Regulatory mechanism of quercitrin on oxidative stress and histone acetylation changes in PRV infected 3D4/2 cells.

Viral infection causes oxidative stress damage to the body. Quercitrin is a flavonoid compound that exists widely in many plants and it exhibits antioxidant properties. The aim of this work was to investigate the antioxidant mechanism of quercitrin and its effect on histone acetylation changes. 3D4/2 cells were infected by PRV (Pseudorabies virus) with or without quercitrin, cell viability and antioxidant enzyme activity were tested. In addition, oxidative stress-related signaling pathways and histone acetylation changes were analyzed by western blots.
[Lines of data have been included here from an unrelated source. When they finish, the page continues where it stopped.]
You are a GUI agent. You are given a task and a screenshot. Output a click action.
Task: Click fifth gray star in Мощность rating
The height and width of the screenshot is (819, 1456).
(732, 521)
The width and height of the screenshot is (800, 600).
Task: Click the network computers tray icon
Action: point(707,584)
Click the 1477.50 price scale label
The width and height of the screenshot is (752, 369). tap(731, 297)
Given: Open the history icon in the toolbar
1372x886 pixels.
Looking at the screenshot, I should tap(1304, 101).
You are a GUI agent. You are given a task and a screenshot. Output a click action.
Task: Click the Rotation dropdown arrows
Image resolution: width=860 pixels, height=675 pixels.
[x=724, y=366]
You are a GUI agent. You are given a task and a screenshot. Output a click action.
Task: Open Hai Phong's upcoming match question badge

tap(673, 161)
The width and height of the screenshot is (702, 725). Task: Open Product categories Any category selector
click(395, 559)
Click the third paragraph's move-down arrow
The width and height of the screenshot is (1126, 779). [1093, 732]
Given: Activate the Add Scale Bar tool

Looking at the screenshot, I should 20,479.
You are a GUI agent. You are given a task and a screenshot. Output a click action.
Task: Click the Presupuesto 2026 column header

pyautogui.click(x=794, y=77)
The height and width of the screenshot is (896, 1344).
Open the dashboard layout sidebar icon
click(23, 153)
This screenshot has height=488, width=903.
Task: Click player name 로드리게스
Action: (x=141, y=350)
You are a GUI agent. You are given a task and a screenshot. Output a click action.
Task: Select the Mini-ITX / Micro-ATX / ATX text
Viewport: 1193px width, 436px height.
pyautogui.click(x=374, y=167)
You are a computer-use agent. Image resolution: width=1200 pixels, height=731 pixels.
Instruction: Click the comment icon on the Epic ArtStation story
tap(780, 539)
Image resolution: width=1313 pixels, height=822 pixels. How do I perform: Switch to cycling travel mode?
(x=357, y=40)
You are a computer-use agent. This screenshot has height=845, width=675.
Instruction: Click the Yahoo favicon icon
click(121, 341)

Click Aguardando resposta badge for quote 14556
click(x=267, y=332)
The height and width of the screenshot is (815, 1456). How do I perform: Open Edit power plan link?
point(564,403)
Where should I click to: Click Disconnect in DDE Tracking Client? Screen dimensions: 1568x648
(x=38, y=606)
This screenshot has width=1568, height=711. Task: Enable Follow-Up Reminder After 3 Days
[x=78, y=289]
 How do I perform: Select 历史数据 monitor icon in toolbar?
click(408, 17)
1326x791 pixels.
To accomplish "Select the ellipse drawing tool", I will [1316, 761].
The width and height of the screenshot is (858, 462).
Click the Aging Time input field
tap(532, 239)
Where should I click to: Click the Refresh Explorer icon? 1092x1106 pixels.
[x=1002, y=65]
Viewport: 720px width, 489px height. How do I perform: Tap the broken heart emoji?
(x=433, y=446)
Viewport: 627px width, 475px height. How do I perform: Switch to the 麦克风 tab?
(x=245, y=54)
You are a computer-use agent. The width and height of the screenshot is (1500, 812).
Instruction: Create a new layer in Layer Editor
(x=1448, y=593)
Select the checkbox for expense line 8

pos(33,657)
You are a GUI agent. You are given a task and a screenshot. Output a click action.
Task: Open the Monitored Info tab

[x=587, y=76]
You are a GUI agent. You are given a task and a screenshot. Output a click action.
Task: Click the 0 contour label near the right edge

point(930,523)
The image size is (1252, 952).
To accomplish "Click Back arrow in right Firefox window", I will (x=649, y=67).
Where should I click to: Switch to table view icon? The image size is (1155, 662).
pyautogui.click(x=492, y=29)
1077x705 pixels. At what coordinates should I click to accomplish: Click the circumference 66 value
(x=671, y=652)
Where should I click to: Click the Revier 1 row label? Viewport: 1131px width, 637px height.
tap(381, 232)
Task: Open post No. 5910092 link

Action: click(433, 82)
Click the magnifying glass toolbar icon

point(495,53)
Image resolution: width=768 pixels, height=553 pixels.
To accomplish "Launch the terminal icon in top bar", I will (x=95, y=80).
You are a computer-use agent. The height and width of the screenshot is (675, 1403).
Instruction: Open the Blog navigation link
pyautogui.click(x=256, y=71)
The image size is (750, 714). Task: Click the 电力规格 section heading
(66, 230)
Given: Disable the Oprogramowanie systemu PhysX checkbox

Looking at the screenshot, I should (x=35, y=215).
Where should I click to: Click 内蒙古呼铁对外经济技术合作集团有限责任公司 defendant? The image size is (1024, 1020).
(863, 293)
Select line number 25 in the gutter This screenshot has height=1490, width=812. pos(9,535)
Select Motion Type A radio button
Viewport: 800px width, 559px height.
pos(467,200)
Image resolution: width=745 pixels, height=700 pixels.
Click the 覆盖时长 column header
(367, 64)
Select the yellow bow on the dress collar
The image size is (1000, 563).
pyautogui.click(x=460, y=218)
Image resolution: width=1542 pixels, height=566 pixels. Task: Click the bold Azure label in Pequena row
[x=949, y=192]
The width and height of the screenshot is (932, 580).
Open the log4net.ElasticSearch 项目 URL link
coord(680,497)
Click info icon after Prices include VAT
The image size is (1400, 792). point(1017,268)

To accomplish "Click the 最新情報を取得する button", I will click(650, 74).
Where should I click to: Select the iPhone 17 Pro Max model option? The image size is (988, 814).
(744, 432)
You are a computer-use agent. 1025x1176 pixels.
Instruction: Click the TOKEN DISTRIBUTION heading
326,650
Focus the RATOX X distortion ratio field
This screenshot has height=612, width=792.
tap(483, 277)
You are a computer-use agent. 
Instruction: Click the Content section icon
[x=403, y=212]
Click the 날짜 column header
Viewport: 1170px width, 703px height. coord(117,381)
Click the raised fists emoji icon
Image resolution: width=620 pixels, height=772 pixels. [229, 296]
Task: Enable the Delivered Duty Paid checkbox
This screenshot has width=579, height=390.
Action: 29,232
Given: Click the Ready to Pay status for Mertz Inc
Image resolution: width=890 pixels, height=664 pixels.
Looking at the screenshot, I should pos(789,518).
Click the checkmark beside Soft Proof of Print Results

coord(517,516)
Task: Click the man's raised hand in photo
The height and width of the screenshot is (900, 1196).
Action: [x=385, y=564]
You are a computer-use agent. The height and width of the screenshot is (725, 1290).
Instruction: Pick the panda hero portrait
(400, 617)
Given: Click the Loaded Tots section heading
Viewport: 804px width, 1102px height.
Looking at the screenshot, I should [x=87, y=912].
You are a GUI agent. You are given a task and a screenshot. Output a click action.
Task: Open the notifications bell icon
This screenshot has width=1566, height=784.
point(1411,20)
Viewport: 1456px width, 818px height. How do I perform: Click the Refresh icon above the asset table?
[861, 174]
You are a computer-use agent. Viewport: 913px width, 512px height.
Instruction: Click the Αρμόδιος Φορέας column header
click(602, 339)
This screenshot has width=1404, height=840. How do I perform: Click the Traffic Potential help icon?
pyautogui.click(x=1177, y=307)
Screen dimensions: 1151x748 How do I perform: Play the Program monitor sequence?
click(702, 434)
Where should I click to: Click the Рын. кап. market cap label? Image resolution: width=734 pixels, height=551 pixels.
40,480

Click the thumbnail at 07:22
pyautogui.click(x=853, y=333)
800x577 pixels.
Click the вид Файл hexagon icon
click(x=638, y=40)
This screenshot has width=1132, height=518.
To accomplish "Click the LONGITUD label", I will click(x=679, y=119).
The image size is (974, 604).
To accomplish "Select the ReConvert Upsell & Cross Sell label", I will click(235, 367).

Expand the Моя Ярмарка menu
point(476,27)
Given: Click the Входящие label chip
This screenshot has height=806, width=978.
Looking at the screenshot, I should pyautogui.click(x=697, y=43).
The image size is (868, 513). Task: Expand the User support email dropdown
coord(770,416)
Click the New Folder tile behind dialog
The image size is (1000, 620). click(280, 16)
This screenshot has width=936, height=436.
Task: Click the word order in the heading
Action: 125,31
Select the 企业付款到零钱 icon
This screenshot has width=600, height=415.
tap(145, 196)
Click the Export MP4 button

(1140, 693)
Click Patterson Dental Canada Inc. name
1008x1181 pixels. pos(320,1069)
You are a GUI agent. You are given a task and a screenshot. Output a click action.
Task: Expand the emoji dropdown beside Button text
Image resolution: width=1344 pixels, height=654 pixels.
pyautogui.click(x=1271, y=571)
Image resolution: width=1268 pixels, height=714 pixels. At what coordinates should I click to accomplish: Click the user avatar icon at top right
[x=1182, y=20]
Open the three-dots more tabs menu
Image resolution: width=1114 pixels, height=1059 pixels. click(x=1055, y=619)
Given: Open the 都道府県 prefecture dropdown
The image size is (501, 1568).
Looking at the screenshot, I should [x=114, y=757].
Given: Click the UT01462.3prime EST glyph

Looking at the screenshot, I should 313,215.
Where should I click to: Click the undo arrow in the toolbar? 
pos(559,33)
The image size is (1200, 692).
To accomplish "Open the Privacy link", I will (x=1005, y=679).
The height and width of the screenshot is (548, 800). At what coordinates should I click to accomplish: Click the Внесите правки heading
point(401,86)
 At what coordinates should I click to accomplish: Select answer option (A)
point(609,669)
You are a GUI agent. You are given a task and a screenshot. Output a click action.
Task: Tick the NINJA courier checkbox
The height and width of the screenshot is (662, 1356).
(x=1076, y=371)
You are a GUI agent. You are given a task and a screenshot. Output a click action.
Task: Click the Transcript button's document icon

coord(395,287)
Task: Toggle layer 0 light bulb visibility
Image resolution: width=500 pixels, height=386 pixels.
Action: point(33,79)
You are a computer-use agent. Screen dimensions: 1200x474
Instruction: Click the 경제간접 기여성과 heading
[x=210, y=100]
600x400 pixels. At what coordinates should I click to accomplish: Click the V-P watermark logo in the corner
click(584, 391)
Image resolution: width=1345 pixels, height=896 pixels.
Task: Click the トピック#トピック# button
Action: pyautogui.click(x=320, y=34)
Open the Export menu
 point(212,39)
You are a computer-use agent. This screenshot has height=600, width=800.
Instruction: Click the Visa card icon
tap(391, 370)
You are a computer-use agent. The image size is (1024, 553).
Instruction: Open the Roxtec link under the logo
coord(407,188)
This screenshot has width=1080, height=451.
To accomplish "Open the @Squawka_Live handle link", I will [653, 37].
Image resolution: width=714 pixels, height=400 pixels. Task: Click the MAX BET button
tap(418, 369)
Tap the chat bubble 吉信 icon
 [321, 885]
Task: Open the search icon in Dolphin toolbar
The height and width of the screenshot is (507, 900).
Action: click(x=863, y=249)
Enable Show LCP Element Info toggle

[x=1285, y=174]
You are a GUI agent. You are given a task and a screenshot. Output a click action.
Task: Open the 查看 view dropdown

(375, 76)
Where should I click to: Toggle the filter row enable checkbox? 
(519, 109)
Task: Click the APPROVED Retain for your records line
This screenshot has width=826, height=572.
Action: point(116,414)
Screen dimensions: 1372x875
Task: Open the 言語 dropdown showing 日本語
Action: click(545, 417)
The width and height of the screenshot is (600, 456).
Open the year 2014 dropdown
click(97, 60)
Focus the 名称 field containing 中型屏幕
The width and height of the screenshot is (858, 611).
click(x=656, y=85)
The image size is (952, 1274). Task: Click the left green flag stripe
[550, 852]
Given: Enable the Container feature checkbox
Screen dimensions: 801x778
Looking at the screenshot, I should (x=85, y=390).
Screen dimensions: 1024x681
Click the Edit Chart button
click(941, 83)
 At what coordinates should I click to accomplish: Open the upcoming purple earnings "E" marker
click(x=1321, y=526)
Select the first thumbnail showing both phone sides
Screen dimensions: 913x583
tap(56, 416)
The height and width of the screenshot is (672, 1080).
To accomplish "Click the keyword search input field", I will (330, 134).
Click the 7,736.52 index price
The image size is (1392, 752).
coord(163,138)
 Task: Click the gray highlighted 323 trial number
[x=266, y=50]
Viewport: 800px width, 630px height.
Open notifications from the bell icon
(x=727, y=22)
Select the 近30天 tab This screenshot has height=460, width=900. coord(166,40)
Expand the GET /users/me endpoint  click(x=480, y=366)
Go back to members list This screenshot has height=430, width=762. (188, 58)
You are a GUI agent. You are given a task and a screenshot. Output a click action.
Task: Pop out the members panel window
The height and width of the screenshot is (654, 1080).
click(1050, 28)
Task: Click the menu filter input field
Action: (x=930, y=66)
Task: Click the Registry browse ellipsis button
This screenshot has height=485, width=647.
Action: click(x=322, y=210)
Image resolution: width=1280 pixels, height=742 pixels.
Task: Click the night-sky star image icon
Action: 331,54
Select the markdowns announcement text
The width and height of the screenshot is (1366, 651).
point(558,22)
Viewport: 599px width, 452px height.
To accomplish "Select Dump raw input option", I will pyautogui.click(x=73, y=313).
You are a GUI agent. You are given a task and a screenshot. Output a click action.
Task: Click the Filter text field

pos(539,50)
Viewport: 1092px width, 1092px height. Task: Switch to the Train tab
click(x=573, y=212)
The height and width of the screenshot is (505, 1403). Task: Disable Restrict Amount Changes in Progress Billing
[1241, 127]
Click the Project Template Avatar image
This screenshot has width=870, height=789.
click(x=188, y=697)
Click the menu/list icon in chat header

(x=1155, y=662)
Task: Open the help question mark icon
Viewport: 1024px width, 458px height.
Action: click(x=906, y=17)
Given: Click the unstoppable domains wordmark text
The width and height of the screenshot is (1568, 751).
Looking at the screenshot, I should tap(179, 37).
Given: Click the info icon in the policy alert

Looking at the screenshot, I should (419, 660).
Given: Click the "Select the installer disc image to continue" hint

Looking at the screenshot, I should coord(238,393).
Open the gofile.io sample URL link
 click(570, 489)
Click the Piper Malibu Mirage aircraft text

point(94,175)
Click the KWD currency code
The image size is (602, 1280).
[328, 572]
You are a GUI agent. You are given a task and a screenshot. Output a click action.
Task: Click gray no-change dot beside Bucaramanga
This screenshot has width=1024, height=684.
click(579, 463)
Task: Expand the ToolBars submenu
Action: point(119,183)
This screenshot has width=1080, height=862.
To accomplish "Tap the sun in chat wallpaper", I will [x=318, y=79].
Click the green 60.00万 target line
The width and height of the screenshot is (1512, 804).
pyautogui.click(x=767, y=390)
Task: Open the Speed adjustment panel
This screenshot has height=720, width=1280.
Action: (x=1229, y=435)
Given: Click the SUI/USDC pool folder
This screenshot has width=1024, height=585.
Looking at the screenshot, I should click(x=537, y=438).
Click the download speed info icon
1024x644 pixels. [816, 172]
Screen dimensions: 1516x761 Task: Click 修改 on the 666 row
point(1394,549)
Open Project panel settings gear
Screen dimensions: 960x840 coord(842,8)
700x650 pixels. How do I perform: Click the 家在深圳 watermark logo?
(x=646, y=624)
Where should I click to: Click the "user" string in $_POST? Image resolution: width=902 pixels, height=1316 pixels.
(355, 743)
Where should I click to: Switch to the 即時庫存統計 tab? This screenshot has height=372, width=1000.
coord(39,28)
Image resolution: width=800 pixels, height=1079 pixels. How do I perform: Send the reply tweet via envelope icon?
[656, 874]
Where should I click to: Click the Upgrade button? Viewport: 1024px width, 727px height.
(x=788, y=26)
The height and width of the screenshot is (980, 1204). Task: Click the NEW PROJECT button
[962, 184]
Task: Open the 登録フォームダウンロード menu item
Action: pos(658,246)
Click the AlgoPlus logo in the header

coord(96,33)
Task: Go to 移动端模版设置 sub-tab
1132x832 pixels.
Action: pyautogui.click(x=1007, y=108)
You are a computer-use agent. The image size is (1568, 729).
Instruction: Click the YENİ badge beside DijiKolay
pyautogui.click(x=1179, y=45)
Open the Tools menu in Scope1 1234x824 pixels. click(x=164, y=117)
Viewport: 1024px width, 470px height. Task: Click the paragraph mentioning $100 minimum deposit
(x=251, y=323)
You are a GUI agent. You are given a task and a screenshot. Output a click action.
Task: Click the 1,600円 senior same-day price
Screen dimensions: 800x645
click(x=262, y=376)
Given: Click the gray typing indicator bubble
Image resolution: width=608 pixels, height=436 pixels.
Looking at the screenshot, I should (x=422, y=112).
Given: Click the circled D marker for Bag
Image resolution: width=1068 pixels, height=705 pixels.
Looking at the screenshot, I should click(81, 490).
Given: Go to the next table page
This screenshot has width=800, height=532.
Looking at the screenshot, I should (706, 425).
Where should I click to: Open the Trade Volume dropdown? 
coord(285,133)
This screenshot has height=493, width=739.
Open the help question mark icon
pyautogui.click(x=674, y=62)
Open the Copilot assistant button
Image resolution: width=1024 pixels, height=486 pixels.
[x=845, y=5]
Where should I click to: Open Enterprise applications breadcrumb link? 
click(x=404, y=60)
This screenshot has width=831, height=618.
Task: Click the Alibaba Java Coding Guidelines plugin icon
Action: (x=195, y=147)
The results showed that quercitrin played a protective effect on PRV infected 3D4/2 cells, the effects of quercitrin on the activity of SOD (Superoxide Dismutase), GPx (Glutathione peroxidase), CAT (Catalase) in PRV infected cell were not the same, quercitrin could increase the proteins expression levels AcH3, AcH4 and Nrf2 signaling pathway related proteins of PRV infected cells at certain concentrations. In addition, quercitrin could inhibit AKT phosphorylation in PRV infected cells and further promote the phosphorylation levels of AMPK and PPAR-γ protein expression levels. Moreover, AMPK pathway inhibitors blocked the promoting effect of quercitrin on Nrf2 and HO1 protein expression levels; PPAR-γ inhibitors blocked the promoting effect of quercitrin on Nrf2. The findings demonstrated that quercitrin could regulate histone acetylation in PRV infected 3D4/2 cells through the Nrf2 pathway and quercitrin could alleviate oxidative stress in 3D42 cells induced by PRV, which is associated with the Nrf2, AMPK, and PPAR-γ signaling pathway.